“As the NACHRI QTN enters its sixth year, our faculty and clinical teams in children’s hospitals are continually pushing to improve care for our patients,” said NACHRI Quality Transformation Vice President Marlene Miller, MD, MSC. “Because the pediatric community is small and nimble, we can spread proven practice opportunities more rapidly, providing better quality care for children at lower overall costs.” With 162 units from 88 hospitals, 40 percent of NACHRI’s 220-member hospitals have participated to date in this national effort to eradicate pediatric CLABSIs, as well as other health care associated infections.
In adult intensive care, CLABSIs have been significantly decreased through a multi-faceted intervention.
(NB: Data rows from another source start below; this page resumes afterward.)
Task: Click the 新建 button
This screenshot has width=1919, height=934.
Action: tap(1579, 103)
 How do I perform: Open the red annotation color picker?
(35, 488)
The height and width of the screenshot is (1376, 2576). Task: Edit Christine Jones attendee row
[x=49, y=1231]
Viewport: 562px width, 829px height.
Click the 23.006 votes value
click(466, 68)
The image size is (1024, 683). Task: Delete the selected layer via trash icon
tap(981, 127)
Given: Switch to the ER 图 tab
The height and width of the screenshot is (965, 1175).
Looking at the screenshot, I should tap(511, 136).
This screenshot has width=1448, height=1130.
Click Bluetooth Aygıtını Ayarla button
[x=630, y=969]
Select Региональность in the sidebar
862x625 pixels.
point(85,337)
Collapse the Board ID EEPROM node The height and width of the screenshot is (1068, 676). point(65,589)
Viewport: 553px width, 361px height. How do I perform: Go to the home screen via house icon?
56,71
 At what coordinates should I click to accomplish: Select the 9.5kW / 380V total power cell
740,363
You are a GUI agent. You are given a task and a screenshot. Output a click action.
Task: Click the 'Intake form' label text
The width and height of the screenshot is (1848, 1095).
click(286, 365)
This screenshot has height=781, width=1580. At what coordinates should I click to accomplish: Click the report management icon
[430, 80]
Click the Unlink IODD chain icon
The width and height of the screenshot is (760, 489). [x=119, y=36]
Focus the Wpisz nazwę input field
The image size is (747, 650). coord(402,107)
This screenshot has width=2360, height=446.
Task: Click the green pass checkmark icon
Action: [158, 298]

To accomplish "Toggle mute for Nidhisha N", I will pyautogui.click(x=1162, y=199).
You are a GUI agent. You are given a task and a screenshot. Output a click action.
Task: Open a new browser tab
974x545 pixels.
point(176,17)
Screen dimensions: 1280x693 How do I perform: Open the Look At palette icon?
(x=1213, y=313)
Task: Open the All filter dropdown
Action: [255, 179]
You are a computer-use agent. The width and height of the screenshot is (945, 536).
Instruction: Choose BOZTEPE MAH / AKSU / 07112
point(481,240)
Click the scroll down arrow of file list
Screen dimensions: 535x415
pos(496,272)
Until the NACHRI QTN, the efficacy of the adult intervention in pediatric patients was unknown.
Using a model distinguished by collaboration combined with rigorous methodologies, tightly coordinated implementation and rich large data sets, NACHRI QTN hospitals have learned that reducing CLABSI events requires an approach combining evidence-based guidelines for catheter insertion with daily maintenance care for central lines. In fact the main driver in reducing CLABSI infections is the reliable use of the recommended daily maintenance care for central lines.
A January 2010 Pediatrics journal article published the first set of findings of the NACHRI QTN that clearly differentiate the effect of insertion-related practices, well documented in adult-patient academic literature as driving the reduction of CLABSIs in intensive care, from maintenance-related practices that are predictive of being able to reduce children’s CLABSI rates. It will publish updated findings from the NACHRI QTN in an upcoming issue.